Rapid generation of tomato male-sterile lines with a marker use for hybrid seed production by CRISPR/Cas9 system

Owing to their superior agronomic performance, the hybrids of vegetable crops are currently applied extensively. However, effective hybrid production requires a laborious manual emasculation to ensure the purity of hybrid seeds in tomato because of the lack of an effective male sterility system. Here, we created two types of tomato nuclear male-sterile lines with different screening markers in a clustered regularly interspaced short palindromic repeats (CRISPR)/CRISPR-associated protein 9 (Cas9) system. Co-knockouts of male sterile 10(35) (Ms10(35)) and glutathione S-transferase (GSTAA) created a male-sterile line marked by a green hypocotyl. The Ms10(35) biallelic mutation was introduced into the woolly tomato background, resulting in the linkage of male sterility and a non-woolly phenotype.

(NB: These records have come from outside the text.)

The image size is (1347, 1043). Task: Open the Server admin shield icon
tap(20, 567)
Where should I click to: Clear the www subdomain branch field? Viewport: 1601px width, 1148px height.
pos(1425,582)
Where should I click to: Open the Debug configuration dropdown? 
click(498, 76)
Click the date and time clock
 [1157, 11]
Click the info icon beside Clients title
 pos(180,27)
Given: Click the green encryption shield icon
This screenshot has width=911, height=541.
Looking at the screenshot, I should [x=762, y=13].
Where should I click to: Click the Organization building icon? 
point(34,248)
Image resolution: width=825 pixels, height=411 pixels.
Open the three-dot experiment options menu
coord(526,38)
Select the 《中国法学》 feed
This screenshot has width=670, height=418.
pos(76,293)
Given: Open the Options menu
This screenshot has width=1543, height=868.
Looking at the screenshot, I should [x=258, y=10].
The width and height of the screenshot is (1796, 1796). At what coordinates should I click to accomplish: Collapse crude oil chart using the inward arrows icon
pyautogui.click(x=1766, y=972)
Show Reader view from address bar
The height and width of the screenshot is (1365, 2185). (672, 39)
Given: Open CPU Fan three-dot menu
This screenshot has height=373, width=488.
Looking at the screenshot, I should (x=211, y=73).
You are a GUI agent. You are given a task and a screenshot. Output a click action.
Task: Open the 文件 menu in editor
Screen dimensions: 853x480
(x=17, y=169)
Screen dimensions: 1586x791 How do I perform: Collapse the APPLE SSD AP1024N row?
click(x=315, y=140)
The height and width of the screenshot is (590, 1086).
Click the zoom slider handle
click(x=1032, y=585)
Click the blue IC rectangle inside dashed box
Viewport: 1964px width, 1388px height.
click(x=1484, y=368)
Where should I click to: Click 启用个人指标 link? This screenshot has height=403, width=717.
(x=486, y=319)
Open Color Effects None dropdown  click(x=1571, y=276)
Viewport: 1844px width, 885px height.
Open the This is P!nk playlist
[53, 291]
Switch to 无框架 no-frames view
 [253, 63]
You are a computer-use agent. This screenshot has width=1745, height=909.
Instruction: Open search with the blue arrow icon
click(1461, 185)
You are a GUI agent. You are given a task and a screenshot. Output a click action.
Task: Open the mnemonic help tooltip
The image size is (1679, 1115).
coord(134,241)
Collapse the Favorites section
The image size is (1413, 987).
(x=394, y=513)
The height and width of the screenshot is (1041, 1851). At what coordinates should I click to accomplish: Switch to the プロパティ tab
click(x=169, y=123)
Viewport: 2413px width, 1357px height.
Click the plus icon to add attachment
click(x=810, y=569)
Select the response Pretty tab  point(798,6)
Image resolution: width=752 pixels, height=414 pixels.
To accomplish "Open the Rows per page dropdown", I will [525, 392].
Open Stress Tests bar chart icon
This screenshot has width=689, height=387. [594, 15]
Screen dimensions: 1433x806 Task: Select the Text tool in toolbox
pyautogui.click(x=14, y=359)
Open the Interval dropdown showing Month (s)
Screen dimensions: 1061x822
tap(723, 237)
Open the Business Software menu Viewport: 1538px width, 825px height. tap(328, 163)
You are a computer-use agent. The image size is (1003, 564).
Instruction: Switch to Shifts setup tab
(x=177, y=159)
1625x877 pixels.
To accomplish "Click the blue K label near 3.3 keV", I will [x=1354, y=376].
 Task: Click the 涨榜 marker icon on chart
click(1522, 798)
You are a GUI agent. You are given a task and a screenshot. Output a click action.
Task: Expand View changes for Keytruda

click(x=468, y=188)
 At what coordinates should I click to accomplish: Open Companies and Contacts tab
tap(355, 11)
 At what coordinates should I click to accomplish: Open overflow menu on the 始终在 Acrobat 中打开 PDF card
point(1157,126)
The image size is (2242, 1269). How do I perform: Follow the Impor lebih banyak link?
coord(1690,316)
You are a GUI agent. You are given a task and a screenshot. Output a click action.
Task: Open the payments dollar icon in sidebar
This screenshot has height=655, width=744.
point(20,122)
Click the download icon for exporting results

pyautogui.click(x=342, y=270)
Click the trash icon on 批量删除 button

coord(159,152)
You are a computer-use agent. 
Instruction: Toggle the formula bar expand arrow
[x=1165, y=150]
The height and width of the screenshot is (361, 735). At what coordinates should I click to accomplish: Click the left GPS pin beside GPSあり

Two types of male-sterile lines were easily selected at the seedling stage by hypocotyl color or trichome density and further showed high seed purity during hybrid seed production. Our work established the procedure for a rapid transfer of the male-sterile phenotype to the parents of hybrids without extra-modification by the CRISPR/Cas9 system that can be practically applied to hybrid seed production in tomato. This method will be the basis and example for sterile parent creation of multiple crops for hybrid production with the CRISPR/Cas9 system.

Automated summary

The creation of two types of tomato nuclear male-sterile lines with different screening markers in a CRISPR/Cas9 system has made hybrid seed production in tomatoes more efficient. This approach allows for easy selection of the male-sterile lines at the seedling stage and ensures high seed purity during hybrid seed production.